Senior officials from China, South Korea and Japan will soon meet in Tokyo to try to establish a more formal relationship, replete with security and economic benefits. Informal talks had already been held between China and Japan, so it appears the two found enough to agree on in principle to proceed to the next level. In practice, it’s unclear what a partnership entails. Japan has said it wants to increase agriculture exports to China and to force North Korea to abandon its nuclear program. Naturally, the latter point brought South Korea into the talks.
Beijing is in a dangerous geopolitical position. The emerging U.S.-Russia entente leaves China in an isolated position at a time when its economy has weakened dramatically. Contrary to appearances, Russia and China have never been truly aligned. Russia has been a threat to China throughout history, and several wars have been fought between them. Not even the commonality of communism could unite them. Under Mao, China was outright hostile to Russia, which it accused of betraying communism during the Khrushchev era.
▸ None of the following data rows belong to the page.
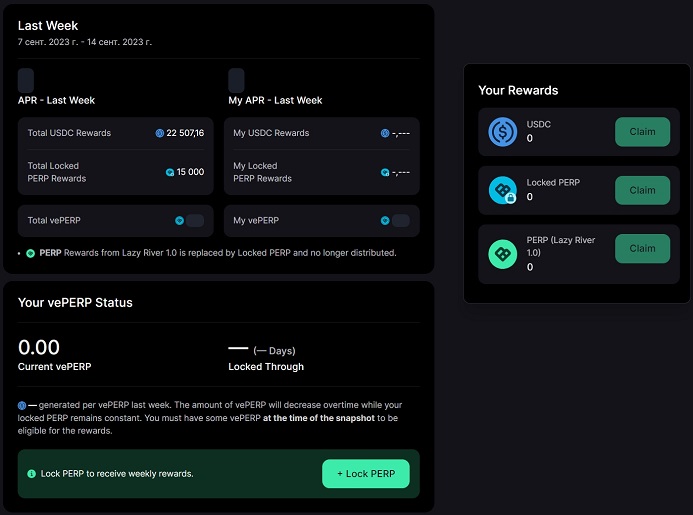Click icon in My Locked PERP Rewards row
Viewport: 693px width, 515px height.
tap(385, 172)
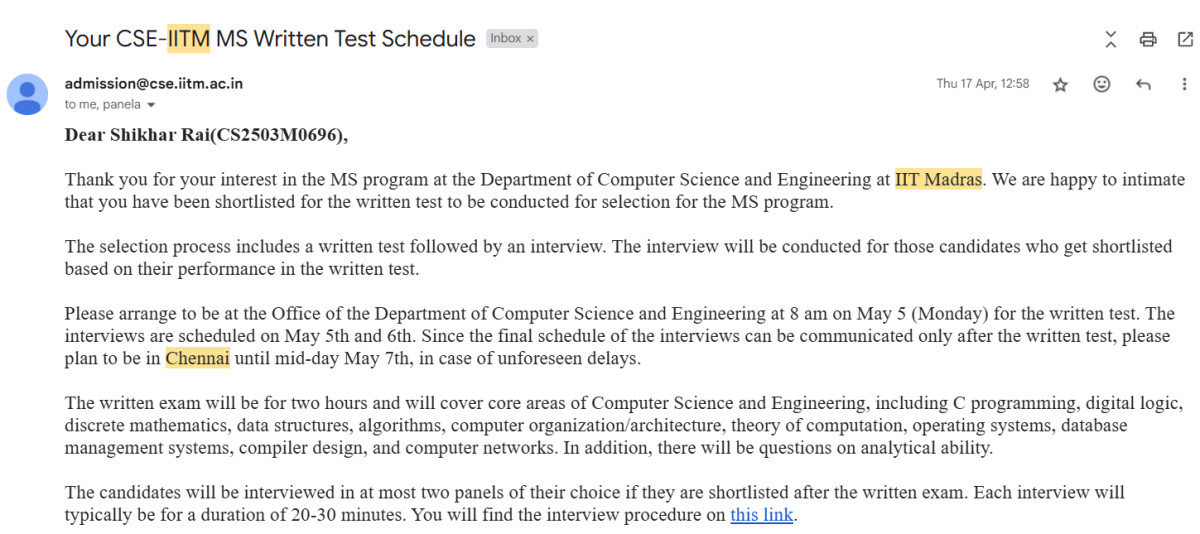Image resolution: width=1200 pixels, height=534 pixels.
Task: Click the highlighted 'IIT Madras' text
Action: pyautogui.click(x=938, y=180)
Geopolitically, Mao worried that a U.S.-Russia detente would preface a joint policy against China. So when Henry Kissinger visited China to open relations in the 1970s, heavy fighting broke out along the Russia-China border – a significant row that lasted several months. Russia meant for the attack to pose as a warning to China about what could happen if its relationship with the U.S. threatened Russian interests. China understood it as such.
China opened diplomatic relations with the United States shortly thereafter in a move that would prove critical to China’s eventual emergence as a global power. The Chinese economy was in shambles at the time of Mao’s death. His successor, Deng Xiaoping, passed a series of reforms that resurrected the Chinese economy, thanks in no small part to the U.S., which first allowed Chinese products into its massive market and later invested heavily in Chinese industry.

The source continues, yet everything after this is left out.